[Stored data entries]
Segment Open
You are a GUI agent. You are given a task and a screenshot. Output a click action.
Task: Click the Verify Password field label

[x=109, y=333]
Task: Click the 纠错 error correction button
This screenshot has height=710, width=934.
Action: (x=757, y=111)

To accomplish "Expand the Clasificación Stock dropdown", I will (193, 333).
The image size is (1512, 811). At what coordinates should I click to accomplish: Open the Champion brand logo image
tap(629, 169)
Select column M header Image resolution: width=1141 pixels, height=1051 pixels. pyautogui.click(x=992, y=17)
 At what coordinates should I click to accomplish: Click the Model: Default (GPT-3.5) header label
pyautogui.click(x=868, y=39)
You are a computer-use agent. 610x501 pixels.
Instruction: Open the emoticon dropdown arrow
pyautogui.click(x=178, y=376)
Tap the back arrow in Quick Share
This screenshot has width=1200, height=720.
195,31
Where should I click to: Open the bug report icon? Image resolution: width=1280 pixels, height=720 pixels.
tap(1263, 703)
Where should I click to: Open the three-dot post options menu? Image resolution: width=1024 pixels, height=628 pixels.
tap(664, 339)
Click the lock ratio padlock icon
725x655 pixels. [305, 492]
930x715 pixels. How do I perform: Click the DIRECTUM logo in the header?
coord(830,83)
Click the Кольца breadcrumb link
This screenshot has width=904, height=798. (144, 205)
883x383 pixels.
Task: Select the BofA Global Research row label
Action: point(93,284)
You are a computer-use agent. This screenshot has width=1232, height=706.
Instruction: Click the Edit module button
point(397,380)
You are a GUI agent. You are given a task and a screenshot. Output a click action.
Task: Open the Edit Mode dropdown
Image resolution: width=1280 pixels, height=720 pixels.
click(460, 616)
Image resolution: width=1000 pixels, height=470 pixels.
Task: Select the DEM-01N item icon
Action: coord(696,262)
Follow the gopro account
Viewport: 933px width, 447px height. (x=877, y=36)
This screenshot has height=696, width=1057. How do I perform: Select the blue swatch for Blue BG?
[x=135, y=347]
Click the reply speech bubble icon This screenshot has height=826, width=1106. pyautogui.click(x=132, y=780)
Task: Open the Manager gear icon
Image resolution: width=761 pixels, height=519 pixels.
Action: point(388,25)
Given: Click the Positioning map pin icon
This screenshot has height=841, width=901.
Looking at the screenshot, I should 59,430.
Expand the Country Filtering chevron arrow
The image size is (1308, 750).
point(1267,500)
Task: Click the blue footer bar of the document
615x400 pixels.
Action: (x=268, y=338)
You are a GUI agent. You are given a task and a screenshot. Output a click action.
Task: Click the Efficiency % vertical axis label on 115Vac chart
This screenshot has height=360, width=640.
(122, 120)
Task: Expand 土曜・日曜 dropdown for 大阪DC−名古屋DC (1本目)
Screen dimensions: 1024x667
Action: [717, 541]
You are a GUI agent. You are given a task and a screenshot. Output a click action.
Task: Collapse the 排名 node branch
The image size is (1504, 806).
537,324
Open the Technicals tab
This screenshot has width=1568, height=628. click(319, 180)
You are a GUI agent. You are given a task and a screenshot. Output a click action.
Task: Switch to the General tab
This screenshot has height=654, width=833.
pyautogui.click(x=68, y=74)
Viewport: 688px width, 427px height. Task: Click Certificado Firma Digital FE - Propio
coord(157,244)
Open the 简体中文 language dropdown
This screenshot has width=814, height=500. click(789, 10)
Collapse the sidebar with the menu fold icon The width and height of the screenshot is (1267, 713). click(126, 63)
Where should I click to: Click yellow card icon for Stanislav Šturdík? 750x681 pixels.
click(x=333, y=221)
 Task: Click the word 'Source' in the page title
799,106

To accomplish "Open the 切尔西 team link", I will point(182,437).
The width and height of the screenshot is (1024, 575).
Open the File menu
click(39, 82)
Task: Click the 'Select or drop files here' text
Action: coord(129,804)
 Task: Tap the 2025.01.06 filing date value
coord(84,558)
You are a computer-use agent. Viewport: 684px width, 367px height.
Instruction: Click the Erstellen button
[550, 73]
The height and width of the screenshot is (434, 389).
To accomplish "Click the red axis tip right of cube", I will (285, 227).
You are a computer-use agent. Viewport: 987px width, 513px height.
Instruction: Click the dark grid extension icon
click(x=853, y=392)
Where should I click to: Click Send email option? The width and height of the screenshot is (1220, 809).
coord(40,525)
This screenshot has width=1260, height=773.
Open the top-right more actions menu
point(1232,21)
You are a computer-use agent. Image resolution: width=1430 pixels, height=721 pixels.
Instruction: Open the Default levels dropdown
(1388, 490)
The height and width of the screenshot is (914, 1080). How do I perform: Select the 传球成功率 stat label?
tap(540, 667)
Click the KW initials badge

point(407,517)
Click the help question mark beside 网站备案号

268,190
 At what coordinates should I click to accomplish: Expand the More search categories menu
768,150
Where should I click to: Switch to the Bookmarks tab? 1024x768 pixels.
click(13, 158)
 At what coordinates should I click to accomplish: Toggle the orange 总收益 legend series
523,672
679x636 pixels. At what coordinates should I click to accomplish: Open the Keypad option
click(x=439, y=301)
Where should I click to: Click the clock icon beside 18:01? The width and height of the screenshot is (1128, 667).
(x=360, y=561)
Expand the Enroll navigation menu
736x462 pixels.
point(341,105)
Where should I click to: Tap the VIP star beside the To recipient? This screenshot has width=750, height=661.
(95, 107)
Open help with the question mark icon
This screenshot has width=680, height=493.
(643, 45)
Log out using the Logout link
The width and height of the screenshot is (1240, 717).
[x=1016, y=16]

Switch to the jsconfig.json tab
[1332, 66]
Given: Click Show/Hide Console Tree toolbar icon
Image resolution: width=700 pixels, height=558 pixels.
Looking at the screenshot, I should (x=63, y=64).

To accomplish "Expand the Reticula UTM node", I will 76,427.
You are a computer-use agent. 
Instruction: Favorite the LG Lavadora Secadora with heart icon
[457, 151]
Segment Closed
- [Task instructions]:
One number is the whole answer: how many lines in the records contain "will".

- [Solution to this exercise]:
4